I pulled up to the light as the train crossing gates came down, and settled in to wait the crossing out. Depending on the engineer, the gates might be down just long enough to let the commuter train pass, or clog us up a while awaiting a late boarder, or because the engineer parked a little off.

As we waited, a small bird I can’t identify but looks like a sand piper (I know, wrong part of the country, five miles from the ocean) hopped off of the curb to cross the street. She walked a quarter of the way, and turned back. Back and forth a few times until even smaller birds, four in all, began crossing in her wake.

The crossing gates rose, and not all of the babies had made it across. Traffic to my right got the green, and an older sedan started slowly, quite slowly, watching to make sure all the babies would be okay. The SUV (driver on phone) next to him started slowly, unaware of the drama but unsure of the sedan’s motives. From her vantage point, she couldn’t see the birds, but managed to miss them, only scaring us by causing a couple of the little ones to tumble and huddle as we held our breaths, waiting for them to rise.

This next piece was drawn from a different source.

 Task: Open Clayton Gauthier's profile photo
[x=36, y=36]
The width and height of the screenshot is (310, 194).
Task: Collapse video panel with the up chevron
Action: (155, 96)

The birds got three quarters of the way across. Our light clicked green. No one in the front rows moved; the cars to the left waiting for the last babies to cross, the cars to the right showing solidarity. The cars behind us started honking, unaware of the real-time Wild Sublurbia scene directly ahead. We inched, showing movement while not actually crushing the birds. I debated honking to scare the birds on, but they finally crossed. Time for my “I like this” honk … but there isn’t one. But if you read this, white, older, east-bound sedan, and west-bound newer, dark colored sedan, I LIKE THIS! Bravo.